Admittedly, the scale of financing and institutional arrangements presents formidable challenges. However, the goal is to take public expenditure from 1.15 per cent of gross domestic product to 2.5 per cent by 2025. Besides, the government draws confidence from the success of insurance schemes for the poor over the past three years.
More than 52 million families have been covered under the life insurance scheme and 135 million people have enrolled for the accident insurance schemes. There will also be synergies with the several successful health insurance schemes of state governments.
As Finance Minister Arun Jaitley said: "We are taking health protection to a new aspirational level." The systems and structures will be worked out. However, the direction for the future has been set.
In a society in which medical expenditure is often the biggest burden of poverty and the main source of impoverishment, this initiative is potentially transformative in its human impact. To be deterred by the scale would be to strip progress of humanity and ignore basic public obligation.
There are success stories to inspire. More than 1.1 billion Indians have a biometric identity under the Aadhar programme.
Over 300 million new bank accounts have been opened in three years. Rural roads are being constructed at 133km per day. Some 104 million Mudra micro credit loans of US$70 billion in three years - 76 per cent to women - have exceeded targets. About 200 million rural residents in 250,000 villages are connected to a broadband network. And, skills development centres have been set up in 600 districts of the country.
The Budget's agenda for inclusive development also addresses agrarian distress and employment. The farm sector is receiving unprecedented attention on credit, price assurance, insurance, infrastructure and farm to market links.
A combination of skills training, tax incentives, special schemes and soft credit to small-and medium-scale units and start-ups is helping address the seemingly intractable challenge of gainful employment for the 800 million youth in India.The government's bold schemes are not founded on reckless spending or baseless ambitions. Fiscal conservatism remains strong, and the deficit is on a downward curve. In 2017-18, it slipped slightly from its target - 3.3 per cent of GDP instead of 3 per cent, but this is due mainly to the transition to the goods and services tax. India is expected to be back on course this year.
The revenue base is also growing with the expansion of the formal sector of the economy and improved tax regime, coverage and compliance. As a result, growth rate of tax collection in relation to GDP growth has increased.
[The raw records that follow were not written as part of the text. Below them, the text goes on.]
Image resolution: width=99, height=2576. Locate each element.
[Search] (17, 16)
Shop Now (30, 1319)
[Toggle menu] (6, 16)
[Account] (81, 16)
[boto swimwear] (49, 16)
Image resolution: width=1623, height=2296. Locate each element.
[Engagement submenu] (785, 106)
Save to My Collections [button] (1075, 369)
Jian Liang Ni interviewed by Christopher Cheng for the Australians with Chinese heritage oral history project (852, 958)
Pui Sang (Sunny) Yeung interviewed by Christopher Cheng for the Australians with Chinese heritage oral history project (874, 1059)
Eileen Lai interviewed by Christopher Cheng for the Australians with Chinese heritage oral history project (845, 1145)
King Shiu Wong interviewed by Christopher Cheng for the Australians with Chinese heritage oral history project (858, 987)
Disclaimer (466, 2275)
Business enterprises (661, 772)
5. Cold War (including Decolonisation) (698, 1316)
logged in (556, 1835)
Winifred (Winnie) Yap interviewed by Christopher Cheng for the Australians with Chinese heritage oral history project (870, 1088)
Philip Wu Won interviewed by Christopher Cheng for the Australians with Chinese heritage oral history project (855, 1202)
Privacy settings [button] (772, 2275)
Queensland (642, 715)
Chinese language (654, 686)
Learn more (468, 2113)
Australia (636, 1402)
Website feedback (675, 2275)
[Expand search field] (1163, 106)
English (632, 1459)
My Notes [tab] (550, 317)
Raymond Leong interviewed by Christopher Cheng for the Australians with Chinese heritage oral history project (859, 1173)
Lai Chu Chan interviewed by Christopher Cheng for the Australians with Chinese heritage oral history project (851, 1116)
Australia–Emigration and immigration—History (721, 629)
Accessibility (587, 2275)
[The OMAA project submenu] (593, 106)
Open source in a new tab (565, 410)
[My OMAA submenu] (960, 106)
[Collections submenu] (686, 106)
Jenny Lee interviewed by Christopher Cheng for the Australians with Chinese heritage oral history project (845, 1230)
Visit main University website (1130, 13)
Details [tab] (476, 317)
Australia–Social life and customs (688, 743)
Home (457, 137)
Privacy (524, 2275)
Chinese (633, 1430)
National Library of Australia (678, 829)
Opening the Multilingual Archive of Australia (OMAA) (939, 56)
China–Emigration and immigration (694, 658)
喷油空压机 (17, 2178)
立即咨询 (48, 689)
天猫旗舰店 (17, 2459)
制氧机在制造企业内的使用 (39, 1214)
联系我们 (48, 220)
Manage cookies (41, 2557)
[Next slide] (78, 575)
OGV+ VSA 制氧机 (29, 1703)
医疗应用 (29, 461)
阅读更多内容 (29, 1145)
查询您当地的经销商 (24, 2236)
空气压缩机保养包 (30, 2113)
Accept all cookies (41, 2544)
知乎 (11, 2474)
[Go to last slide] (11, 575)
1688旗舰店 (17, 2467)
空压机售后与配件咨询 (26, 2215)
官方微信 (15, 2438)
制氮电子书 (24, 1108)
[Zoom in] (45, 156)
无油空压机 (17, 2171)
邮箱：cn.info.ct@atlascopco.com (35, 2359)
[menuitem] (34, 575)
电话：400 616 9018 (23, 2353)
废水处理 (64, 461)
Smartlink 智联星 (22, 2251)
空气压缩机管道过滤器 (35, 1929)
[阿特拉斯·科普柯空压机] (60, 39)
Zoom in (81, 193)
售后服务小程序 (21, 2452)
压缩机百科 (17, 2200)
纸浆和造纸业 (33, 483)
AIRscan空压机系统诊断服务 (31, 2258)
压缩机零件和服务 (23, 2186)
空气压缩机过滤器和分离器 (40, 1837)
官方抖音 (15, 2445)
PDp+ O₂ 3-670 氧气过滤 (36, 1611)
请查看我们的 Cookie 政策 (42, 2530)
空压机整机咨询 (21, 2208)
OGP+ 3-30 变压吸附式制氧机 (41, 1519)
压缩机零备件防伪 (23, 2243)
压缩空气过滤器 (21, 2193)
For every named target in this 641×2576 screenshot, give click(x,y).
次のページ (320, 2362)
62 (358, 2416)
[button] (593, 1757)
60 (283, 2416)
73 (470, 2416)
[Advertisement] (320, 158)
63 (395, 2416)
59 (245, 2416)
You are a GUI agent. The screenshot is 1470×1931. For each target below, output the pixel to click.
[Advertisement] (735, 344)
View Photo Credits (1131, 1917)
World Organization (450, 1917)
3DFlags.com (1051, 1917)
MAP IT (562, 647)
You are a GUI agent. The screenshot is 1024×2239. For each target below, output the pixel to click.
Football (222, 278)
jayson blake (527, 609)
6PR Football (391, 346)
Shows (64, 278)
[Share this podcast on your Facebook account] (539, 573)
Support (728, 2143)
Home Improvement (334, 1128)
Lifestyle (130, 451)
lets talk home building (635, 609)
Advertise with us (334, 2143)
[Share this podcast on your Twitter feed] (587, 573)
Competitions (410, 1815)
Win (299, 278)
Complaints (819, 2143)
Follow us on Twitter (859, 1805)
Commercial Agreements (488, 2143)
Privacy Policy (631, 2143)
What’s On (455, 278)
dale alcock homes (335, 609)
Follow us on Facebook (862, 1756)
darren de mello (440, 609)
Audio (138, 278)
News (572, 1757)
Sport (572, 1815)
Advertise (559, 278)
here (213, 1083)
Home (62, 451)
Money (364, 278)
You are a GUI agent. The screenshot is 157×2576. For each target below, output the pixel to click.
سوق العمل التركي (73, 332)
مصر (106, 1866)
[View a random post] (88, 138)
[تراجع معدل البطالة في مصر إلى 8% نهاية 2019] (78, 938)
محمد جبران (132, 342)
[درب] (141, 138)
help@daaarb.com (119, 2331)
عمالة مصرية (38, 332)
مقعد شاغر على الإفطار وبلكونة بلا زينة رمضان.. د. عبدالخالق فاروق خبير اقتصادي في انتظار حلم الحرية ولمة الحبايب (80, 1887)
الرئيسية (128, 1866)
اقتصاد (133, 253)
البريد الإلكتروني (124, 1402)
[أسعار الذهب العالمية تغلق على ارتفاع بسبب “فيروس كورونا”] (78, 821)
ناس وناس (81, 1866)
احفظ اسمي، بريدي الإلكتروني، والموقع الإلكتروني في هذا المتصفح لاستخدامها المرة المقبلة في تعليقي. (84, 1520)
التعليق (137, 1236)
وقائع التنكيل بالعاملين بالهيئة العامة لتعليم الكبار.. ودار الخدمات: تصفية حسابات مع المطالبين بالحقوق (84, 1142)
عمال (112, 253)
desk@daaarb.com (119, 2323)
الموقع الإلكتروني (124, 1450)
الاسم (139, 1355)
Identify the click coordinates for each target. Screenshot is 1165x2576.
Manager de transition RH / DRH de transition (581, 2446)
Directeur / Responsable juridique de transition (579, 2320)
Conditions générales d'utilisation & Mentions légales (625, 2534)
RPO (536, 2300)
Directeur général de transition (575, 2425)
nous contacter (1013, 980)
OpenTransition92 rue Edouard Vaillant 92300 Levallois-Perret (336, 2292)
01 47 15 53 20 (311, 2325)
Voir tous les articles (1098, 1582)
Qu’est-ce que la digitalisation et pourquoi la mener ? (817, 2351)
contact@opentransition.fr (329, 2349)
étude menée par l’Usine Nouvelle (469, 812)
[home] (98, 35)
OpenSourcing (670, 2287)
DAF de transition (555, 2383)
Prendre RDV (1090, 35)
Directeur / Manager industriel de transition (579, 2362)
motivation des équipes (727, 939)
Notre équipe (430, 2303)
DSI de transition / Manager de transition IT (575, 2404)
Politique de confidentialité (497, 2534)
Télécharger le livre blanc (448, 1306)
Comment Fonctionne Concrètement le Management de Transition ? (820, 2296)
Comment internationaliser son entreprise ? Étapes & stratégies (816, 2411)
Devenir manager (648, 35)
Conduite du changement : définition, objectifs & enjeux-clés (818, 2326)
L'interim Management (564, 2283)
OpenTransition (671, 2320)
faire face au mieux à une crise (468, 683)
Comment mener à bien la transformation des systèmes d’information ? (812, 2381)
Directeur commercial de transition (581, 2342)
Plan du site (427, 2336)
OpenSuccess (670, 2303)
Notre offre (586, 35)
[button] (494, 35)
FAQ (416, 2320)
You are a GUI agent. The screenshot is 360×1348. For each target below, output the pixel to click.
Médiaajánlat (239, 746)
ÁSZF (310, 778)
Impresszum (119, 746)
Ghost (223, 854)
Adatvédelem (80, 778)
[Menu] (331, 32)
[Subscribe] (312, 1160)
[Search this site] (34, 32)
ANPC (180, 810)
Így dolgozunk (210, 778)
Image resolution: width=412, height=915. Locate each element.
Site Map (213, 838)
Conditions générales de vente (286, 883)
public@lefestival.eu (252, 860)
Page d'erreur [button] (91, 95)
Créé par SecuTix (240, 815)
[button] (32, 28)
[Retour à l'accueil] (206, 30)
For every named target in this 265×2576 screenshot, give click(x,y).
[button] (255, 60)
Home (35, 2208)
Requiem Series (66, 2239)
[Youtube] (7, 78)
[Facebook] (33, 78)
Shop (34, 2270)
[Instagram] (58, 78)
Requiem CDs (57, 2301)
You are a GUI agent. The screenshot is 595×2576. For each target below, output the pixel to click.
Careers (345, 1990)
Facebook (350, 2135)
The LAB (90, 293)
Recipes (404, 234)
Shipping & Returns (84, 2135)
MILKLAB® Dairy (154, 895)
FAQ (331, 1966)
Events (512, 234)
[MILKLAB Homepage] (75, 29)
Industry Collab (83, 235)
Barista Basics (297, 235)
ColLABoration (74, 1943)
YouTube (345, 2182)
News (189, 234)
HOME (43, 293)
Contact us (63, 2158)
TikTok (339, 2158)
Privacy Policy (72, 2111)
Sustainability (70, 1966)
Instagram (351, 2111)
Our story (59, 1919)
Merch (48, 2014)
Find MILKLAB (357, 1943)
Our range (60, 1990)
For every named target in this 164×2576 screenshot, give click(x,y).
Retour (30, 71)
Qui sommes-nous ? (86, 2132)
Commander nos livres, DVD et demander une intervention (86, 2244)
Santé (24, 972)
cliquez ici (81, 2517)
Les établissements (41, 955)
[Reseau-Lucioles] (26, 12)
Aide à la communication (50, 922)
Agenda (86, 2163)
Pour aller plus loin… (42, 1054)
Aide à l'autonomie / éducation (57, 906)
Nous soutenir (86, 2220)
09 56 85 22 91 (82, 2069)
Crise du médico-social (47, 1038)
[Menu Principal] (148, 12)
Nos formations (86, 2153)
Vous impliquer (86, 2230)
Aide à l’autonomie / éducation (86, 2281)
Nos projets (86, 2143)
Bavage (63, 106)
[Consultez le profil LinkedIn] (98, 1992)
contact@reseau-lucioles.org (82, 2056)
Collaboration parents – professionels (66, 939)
This gives India the confidence and necessary support to finance growth and its transformative agenda.
The extraordinary human focus of the Budget is not just a political, social and moral imperative. When the entire population moves forward in step, India will also reap the demographic dividends of 1.25 billion people and maintain high rates of growth in the long run. Above all, in an age of globalisation's discontent and disruptions, the Budget offers a path to the future: accelerating growth and remaining open to the world, while investing in human development and needs.
• The writer is India's High Commissioner to Singapore.
Correction note: An earlier version of this article said 2022 will be India's 125th year of independence. This is incorrect. It will be India's 75th year since independence.